Pourquoi les pays du Golf investissent en Égypte ?
4 mars 2024Trente-cinq milliards de dollars en investissement direct, principalement via un projet de développement à Ras al-Hikma, sur le littoral méditerranéen près de la ville d'Alexandrie, dans le nord-ouest du pays.
S'il se concrétise, cet accord représenterait le plus gros investissement de ce type dans l'histoire récente de l'Égypte. Une aubaine pour le président Abdel Fattah al-Sissi. D'autant que l'enveloppe devrait permettre au Caire de remplir plus facilement les conditions fixées par le Fonds monétaire international pour l'obtention d'un autre plan de sauvetage censé stabiliser l'économie égyptienne.
Pourtant, tout le monde n'est pas aussi enthousiaste. Hossam el-Hamalawy est un chercheur et activiste égyptien qui vit Allemagne. Il publie régulièrement des lettres d'informations sur la politique égyptienne :
"Ce dernier projet s'inscrit dans un schéma suivi par le régime égyptien ces dernières années : Sissi emprunte à droite, à gauche pour financer infrastructures et mégaprojets, au service de ses décisions économiques mégalomanes et irrationnelles. La nouvelle capitale administrative en est un bon exemple. Il compte toujours sur le fait que les puissances régionales ou internationales finiront par le renflouer, fidèles à la devise "l'Égypte est trop grande pour faire faillite". Il joue donc sur cette corde, en essayant de lever le plus d'argent possible et d'emprunter encore plus afin de dépenser dans ces projets."
Et dépenser très vite... ce qui permet certes de gagner temporairement la confiance des investisseurs mais de l'avis des experts, ce dont le pays a besoin, ce sont des réformes sérieuses et profondes qui soutiendront l'économie sur le long terme.
Par ailleurs, la nouvelle station balnéaire qui doit voir le jour à Ras al-Hikma rencontre aussi des oppositions sur place : des habitants menacés de déplacement protestent tandis que des défenseurs de l'environnement sont préoccupés par le respect des normes en zone côtière.
Une longue tradition
Mais ils ont peu de chance d'empêcher le projet. Avec le conflit en cours dans la bande de Gaza, frontalière de l'Egypte, la stabilité économique et politique du régime al-Sissi est devenue une préoccupation essentielle pour ses voisins. Et puis ... ce n'est pas la première fois que ces derniers volent au secours du Caire : "les États du Golfe renflouent l'économie égyptienne depuis les années 1960 et c'est le pays qui a reçu la plus grande part de l'aide budgétaire directe" explique Camille Lons, chercheuse pour le Conseil européen des relations internationales.
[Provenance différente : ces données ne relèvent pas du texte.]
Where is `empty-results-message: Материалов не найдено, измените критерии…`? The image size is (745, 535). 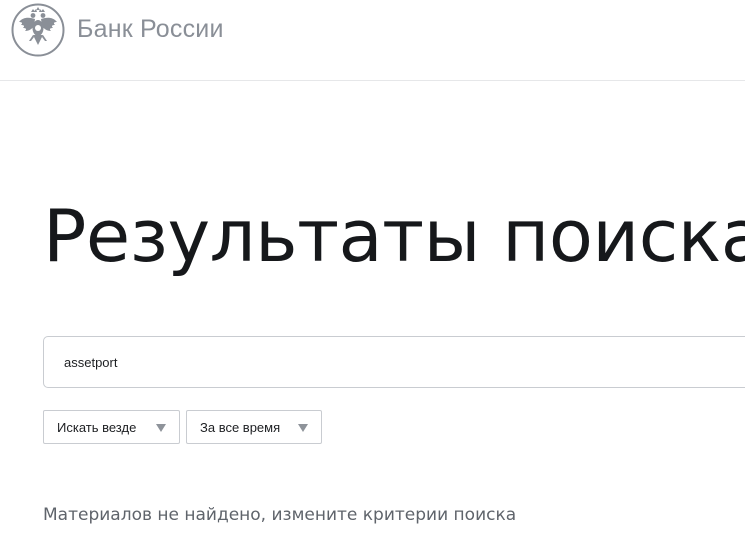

Rien de très nouveau donc ... même si cette fois l'accord semble un peu plus précis, explique Hasan AlHasan, expert en politique du Moyen-Orient à l'Institut international d'études stratégiques :
"Je pense que ce qui est légèrement différent dans cet accord, c'est qu'il semble être un peu plus limité dans le temps que d'autres annonces d'investissements tape-à-l'œil des pays du Golfe à l'étranger. Nous avons déjà vu des rumeurs concernant de gros investissements mais très souvent sans horizon temporel précis, ce qui rend difficile le suivi des progrès par exemple. Cette fois-ci, les délais ont l'air d'être un peu plus serrés.
Une première tranche de l'investissement a d'ailleurs déjà été versée, selon le gouvernement égyptien. Le reste devrait arriver dans les deux prochains mois.